- _SELECTED EXCERPT_

[J-core] Pondering j-core kickstarter ideas.

Mon Oct 23 21:52:20 EDT 2017

On Mon, Oct 23, 2017 at 6:34 PM, Ken Phillis Jr <kphillisjr at gmail.com> wrote:
> On Mon, Oct 23, 2017 at 6:38 PM, Cedric BAIL <cedric.bail at free.fr> wrote:
>> On Wed, Oct 18, 2017 at 5:45 PM, Ken Phillis Jr <kphillisjr at gmail.com> wrote:
>> > On Wed, Oct 18, 2017 at 3:58 PM, Rob Landley <rob at landley.net> wrote:
>> >> On 10/16/2017 12:18 PM, Ken Phillis Jr wrote:
>> > I honestly believe the current J2 Core lacks hardware Floating Point, but
>> > that is not a major problem... I was thinking the fastest solution for this
>> > would be to add Instructions for Fixed Point math, and have this task broken
>> > down into four major stages/tasks...
>>
>> What are the reasonning for you to drop to fixed point ? I am asking
>> because most of the modern API for 3D are definitively around floating
>> point. I am guessing it is related to your idea of doing an emulator
>> more than playing modern work load. Am I right ?

- _SUPPLIED INFORMATION_

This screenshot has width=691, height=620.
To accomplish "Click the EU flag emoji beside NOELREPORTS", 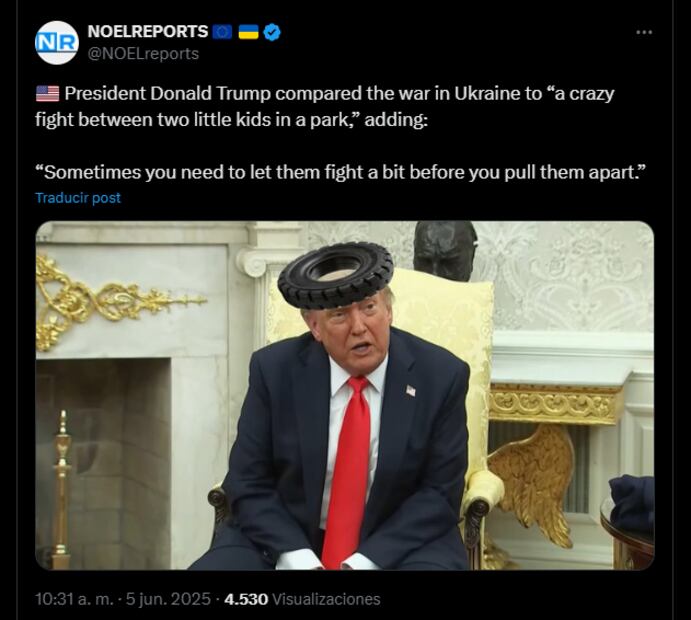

...

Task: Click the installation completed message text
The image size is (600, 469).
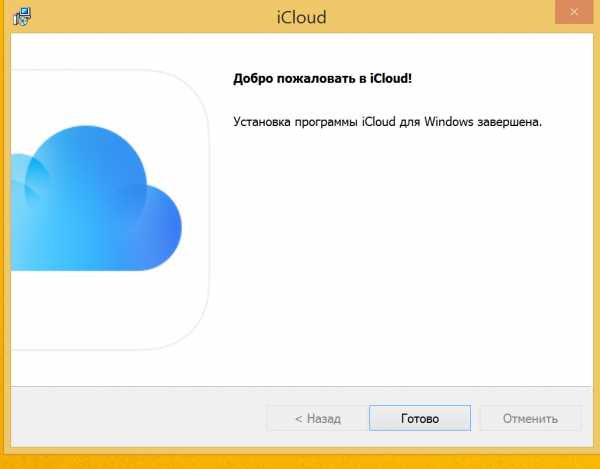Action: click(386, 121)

- _JOBS_
1: Answer these questions from the j-core thread:
(a) What date and time appear in the header of the thread?
(b) Into how many major stages did Ken Phillis Jr propose breaking the task?
(c) According to Cedric BAIL, what idea might the move to fixed point be related to?
2: Reproduce the passage of the j-core thread from "On Mon, Oct 23, 2017 at 6:34" to "four major stages/tasks...".
The rows come from a different source than the j-core thread.

- _EXPECTED ANSWERS_
1:
(a) Mon Oct 23 21:52:20 EDT 2017
(b) Four
(c) Ken Phillis Jr's idea of doing an emulator

2:
On Mon, Oct 23, 2017 at 6:34 PM, Ken Phillis Jr <kphillisjr at gmail.com> wrote:
> On Mon, Oct 23, 2017 at 6:38 PM, Cedric BAIL <cedric.bail at free.fr> wrote:
>> On Wed, Oct 18, 2017 at 5:45 PM, Ken Phillis Jr <kphillisjr at gmail.com> wrote:
>> > On Wed, Oct 18, 2017 at 3:58 PM, Rob Landley <rob at landley.net> wrote:
>> >> On 10/16/2017 12:18 PM, Ken Phillis Jr wrote:
>> > I honestly believe the current J2 Core lacks hardware Floating Point, but
>> > that is not a major problem... I was thinking the fastest solution for this
>> > would be to add Instructions for Fixed Point math, and have this task broken
>> > down into four major stages/tasks...